Spolia nemoris is the appropriate title of a paper listing the 1072 uteri collected by Hubrecht during a 19th Century expedition to the Dutch East Indies (Indonesia). They included two hundred specimens of Tarsius.
Phillipine tarsier (Tarsius syrichta) Wikipedia Commons
Ian Redmond recently opined that tarsiers, which can swivel their heads 180o, look like the creation of a Hollywood special-effects team. They are intermediate between lemurs and lorises on the one hand and monkeys and apes on the other. Tarsiers are easily overlooked in surveys of primate placentation. None of the accounts are recent so they do not readily pop up in literature searches. Hubrecht’s own description can be hard to track down so follow this link and scroll down to Appendix B. A more accessible interpretation of the same material is in J. P. Hill's classic review.
Placenta of the spectral tarsier (Tarsius tarsier) Hubrecht Collection
The exchange area of the tarsier placenta is reminiscent of that in Neotropical primates, with the villi connected by trabecula.

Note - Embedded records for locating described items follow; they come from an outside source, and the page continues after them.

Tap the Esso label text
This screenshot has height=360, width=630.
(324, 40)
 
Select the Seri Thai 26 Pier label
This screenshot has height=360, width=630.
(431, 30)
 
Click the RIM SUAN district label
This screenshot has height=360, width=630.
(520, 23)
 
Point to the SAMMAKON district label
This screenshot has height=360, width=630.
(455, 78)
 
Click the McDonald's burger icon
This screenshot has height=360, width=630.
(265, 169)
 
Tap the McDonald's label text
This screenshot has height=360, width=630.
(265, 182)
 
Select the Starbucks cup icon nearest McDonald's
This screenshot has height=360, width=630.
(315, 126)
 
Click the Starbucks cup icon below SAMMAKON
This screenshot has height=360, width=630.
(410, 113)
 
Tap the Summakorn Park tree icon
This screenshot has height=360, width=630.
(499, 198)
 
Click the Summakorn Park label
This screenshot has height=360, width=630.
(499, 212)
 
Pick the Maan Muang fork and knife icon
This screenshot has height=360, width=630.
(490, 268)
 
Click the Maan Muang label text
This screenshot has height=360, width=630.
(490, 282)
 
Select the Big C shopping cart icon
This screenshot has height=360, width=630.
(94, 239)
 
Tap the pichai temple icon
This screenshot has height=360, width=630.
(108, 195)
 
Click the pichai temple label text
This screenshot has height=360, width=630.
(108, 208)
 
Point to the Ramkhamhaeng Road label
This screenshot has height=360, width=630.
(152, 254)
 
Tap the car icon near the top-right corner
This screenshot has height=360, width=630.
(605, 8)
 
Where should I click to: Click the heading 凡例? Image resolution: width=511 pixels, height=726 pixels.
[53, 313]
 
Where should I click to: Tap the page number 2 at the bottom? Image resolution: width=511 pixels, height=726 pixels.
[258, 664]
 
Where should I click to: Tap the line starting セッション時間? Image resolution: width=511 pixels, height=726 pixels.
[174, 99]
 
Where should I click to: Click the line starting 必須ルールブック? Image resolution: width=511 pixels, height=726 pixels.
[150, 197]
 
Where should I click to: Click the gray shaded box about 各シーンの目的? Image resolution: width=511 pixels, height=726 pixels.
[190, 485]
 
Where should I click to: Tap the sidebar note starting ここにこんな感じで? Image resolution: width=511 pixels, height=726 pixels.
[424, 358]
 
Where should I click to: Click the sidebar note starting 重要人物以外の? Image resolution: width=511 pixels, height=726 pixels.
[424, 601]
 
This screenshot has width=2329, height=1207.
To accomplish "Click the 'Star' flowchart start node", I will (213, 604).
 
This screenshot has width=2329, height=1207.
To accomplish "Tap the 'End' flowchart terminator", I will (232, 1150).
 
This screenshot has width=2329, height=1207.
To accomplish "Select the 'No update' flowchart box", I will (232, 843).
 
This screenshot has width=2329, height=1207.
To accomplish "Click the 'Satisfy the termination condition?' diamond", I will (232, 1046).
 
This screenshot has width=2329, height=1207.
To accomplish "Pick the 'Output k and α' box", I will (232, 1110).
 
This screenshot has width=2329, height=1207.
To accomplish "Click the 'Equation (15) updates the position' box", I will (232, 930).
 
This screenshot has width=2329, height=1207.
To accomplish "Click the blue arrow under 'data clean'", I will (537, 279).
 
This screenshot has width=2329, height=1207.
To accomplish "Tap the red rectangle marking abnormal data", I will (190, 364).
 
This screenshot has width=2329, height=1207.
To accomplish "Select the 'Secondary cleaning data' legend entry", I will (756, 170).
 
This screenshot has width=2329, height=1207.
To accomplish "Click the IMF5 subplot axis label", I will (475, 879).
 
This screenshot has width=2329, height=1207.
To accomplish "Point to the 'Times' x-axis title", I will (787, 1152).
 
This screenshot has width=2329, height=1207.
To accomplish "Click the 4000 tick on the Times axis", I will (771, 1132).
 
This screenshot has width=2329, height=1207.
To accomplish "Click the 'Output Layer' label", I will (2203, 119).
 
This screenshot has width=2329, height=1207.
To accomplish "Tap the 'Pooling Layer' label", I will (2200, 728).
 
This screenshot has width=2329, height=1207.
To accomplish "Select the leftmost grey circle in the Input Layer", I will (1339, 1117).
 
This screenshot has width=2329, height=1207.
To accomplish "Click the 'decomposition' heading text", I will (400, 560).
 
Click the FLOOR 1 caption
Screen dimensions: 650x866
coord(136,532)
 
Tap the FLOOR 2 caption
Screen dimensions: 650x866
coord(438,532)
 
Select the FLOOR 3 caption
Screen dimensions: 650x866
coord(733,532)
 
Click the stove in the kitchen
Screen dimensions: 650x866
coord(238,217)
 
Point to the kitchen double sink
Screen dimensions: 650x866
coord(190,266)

It was on the basis of placentation that Hubrecht suggested tarsiers belonged with monkeys and apes in what are now referred to as haplorrhine primates. This led to a spirited debate in the pages of Science and American Naturalist with Charles Earle, curator of fossils at the American Museum of Natural History. Earle wanted to keep tarsiers with lemurs and lorises (strepsirrhine primates).